→ **WORK INSTRUCTIONS**: Nothing is to be left out: repeat every entry exactly as given.

→ **Extracted data entries**:
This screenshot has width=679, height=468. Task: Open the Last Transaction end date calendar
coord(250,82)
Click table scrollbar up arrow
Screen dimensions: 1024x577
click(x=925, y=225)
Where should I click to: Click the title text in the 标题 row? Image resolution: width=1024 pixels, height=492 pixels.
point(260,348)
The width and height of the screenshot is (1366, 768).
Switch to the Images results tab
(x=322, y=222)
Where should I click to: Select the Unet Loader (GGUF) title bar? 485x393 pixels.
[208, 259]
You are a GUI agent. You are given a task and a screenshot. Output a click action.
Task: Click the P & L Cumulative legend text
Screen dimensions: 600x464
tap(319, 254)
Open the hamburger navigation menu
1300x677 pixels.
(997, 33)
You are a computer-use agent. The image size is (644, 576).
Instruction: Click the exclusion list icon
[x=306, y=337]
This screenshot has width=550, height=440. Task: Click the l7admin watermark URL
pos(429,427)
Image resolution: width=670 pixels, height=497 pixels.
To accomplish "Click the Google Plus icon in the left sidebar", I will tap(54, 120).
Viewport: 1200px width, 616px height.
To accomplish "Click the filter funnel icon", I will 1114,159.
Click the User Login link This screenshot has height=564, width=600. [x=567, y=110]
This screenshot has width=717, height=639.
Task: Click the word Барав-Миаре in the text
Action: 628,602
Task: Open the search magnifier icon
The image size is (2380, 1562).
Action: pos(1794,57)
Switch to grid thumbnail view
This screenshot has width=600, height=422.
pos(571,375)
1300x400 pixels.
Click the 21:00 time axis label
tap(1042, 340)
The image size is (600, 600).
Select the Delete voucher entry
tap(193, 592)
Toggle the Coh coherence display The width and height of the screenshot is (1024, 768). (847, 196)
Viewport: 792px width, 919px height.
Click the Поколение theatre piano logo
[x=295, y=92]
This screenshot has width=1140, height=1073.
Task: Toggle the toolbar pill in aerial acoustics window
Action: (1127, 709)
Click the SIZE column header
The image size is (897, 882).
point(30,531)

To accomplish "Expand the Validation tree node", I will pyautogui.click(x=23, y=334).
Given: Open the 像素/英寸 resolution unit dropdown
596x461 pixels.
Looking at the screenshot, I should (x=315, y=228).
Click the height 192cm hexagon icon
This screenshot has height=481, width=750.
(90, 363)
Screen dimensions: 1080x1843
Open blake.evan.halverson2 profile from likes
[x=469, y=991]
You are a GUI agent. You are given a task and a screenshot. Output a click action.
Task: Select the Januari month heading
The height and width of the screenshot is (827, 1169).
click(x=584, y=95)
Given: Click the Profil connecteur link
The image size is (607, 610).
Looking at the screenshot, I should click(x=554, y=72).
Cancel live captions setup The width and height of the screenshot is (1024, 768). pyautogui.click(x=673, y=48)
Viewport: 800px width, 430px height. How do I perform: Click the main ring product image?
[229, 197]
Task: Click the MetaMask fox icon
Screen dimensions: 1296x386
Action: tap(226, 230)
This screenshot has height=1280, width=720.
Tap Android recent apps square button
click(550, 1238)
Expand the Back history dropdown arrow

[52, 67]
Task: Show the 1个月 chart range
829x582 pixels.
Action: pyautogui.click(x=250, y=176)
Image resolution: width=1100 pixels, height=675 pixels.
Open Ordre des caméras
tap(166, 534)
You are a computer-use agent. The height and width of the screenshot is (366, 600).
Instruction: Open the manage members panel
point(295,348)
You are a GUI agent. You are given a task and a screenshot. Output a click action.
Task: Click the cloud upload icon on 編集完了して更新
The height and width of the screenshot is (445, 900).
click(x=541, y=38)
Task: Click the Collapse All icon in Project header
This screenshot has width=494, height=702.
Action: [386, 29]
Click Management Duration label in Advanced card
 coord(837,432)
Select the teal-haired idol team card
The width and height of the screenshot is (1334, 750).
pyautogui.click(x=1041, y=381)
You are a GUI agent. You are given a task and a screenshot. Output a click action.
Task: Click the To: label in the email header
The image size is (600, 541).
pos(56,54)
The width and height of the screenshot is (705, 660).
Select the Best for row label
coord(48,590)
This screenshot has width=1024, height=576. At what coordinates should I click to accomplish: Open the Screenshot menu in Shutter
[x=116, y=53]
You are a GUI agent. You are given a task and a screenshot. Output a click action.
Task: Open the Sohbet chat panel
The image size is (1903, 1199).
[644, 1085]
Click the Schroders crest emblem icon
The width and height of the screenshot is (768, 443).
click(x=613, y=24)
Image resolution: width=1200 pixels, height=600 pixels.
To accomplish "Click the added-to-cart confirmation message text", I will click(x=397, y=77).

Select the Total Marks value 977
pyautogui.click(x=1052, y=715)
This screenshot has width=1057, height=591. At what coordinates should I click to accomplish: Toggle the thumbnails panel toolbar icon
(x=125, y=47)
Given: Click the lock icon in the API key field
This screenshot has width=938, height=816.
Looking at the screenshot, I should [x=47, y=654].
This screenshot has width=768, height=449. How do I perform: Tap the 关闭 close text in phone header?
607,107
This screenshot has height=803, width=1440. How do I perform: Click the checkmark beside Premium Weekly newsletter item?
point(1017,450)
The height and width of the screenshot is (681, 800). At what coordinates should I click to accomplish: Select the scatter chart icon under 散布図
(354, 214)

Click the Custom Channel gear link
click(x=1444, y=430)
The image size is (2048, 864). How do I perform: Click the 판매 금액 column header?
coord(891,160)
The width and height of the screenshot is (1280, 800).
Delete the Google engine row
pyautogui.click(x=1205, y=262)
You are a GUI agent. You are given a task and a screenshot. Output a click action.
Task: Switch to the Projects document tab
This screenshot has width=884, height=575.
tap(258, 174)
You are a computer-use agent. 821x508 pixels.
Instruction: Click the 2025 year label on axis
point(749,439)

→ **EXERCISE ANSWER**:
This screenshot has width=679, height=468. Task: Open the Last Transaction end date calendar
coord(250,82)
Click table scrollbar up arrow
Screen dimensions: 1024x577
click(x=925, y=225)
Where should I click to: Click the title text in the 标题 row? Image resolution: width=1024 pixels, height=492 pixels.
point(260,348)
The width and height of the screenshot is (1366, 768).
Switch to the Images results tab
(x=322, y=222)
Where should I click to: Select the Unet Loader (GGUF) title bar? 485x393 pixels.
[208, 259]
You are a GUI agent. You are given a task and a screenshot. Output a click action.
Task: Click the P & L Cumulative legend text
Screen dimensions: 600x464
tap(319, 254)
Open the hamburger navigation menu
1300x677 pixels.
(997, 33)
You are a computer-use agent. The image size is (644, 576).
Instruction: Click the exclusion list icon
[x=306, y=337]
This screenshot has width=550, height=440. Task: Click the l7admin watermark URL
pos(429,427)
Image resolution: width=670 pixels, height=497 pixels.
To accomplish "Click the Google Plus icon in the left sidebar", I will tap(54, 120).
Viewport: 1200px width, 616px height.
To accomplish "Click the filter funnel icon", I will 1114,159.
Click the User Login link This screenshot has height=564, width=600. [x=567, y=110]
This screenshot has width=717, height=639.
Task: Click the word Барав-Миаре in the text
Action: 628,602
Task: Open the search magnifier icon
The image size is (2380, 1562).
Action: pos(1794,57)
Switch to grid thumbnail view
This screenshot has width=600, height=422.
pos(571,375)
1300x400 pixels.
Click the 21:00 time axis label
tap(1042, 340)
The image size is (600, 600).
Select the Delete voucher entry
tap(193, 592)
Toggle the Coh coherence display The width and height of the screenshot is (1024, 768). (847, 196)
Viewport: 792px width, 919px height.
Click the Поколение theatre piano logo
[x=295, y=92]
This screenshot has width=1140, height=1073.
Task: Toggle the toolbar pill in aerial acoustics window
Action: (1127, 709)
Click the SIZE column header
The image size is (897, 882).
point(30,531)

To accomplish "Expand the Validation tree node", I will pyautogui.click(x=23, y=334).
Given: Open the 像素/英寸 resolution unit dropdown
596x461 pixels.
Looking at the screenshot, I should (x=315, y=228).
Click the height 192cm hexagon icon
This screenshot has height=481, width=750.
(90, 363)
Screen dimensions: 1080x1843
Open blake.evan.halverson2 profile from likes
[x=469, y=991]
You are a GUI agent. You are given a task and a screenshot. Output a click action.
Task: Select the Januari month heading
The height and width of the screenshot is (827, 1169).
click(x=584, y=95)
Given: Click the Profil connecteur link
The image size is (607, 610).
Looking at the screenshot, I should click(x=554, y=72).
Cancel live captions setup The width and height of the screenshot is (1024, 768). pyautogui.click(x=673, y=48)
Viewport: 800px width, 430px height. How do I perform: Click the main ring product image?
[229, 197]
Task: Click the MetaMask fox icon
Screen dimensions: 1296x386
Action: tap(226, 230)
This screenshot has height=1280, width=720.
Tap Android recent apps square button
click(550, 1238)
Expand the Back history dropdown arrow

[52, 67]
Task: Show the 1个月 chart range
829x582 pixels.
Action: pyautogui.click(x=250, y=176)
Image resolution: width=1100 pixels, height=675 pixels.
Open Ordre des caméras
tap(166, 534)
You are a computer-use agent. The height and width of the screenshot is (366, 600).
Instruction: Open the manage members panel
point(295,348)
You are a GUI agent. You are given a task and a screenshot. Output a click action.
Task: Click the cloud upload icon on 編集完了して更新
The height and width of the screenshot is (445, 900).
click(x=541, y=38)
Task: Click the Collapse All icon in Project header
This screenshot has width=494, height=702.
Action: [386, 29]
Click Management Duration label in Advanced card
 coord(837,432)
Select the teal-haired idol team card
The width and height of the screenshot is (1334, 750).
pyautogui.click(x=1041, y=381)
You are a GUI agent. You are given a task and a screenshot. Output a click action.
Task: Click the To: label in the email header
The image size is (600, 541).
pos(56,54)
The width and height of the screenshot is (705, 660).
Select the Best for row label
coord(48,590)
This screenshot has width=1024, height=576. At what coordinates should I click to accomplish: Open the Screenshot menu in Shutter
[x=116, y=53]
You are a GUI agent. You are given a task and a screenshot. Output a click action.
Task: Open the Sohbet chat panel
The image size is (1903, 1199).
[644, 1085]
Click the Schroders crest emblem icon
The width and height of the screenshot is (768, 443).
click(x=613, y=24)
Image resolution: width=1200 pixels, height=600 pixels.
To accomplish "Click the added-to-cart confirmation message text", I will click(x=397, y=77).

Select the Total Marks value 977
pyautogui.click(x=1052, y=715)
This screenshot has width=1057, height=591. At what coordinates should I click to accomplish: Toggle the thumbnails panel toolbar icon
(x=125, y=47)
Given: Click the lock icon in the API key field
This screenshot has width=938, height=816.
Looking at the screenshot, I should [x=47, y=654].
This screenshot has width=768, height=449. How do I perform: Tap the 关闭 close text in phone header?
607,107
This screenshot has height=803, width=1440. How do I perform: Click the checkmark beside Premium Weekly newsletter item?
point(1017,450)
The height and width of the screenshot is (681, 800). At what coordinates should I click to accomplish: Select the scatter chart icon under 散布図
(354, 214)

Click the Custom Channel gear link
click(x=1444, y=430)
The image size is (2048, 864). How do I perform: Click the 판매 금액 column header?
coord(891,160)
The width and height of the screenshot is (1280, 800).
Delete the Google engine row
pyautogui.click(x=1205, y=262)
You are a GUI agent. You are given a task and a screenshot. Output a click action.
Task: Switch to the Projects document tab
This screenshot has width=884, height=575.
tap(258, 174)
You are a computer-use agent. 821x508 pixels.
Instruction: Click the 2025 year label on axis
point(749,439)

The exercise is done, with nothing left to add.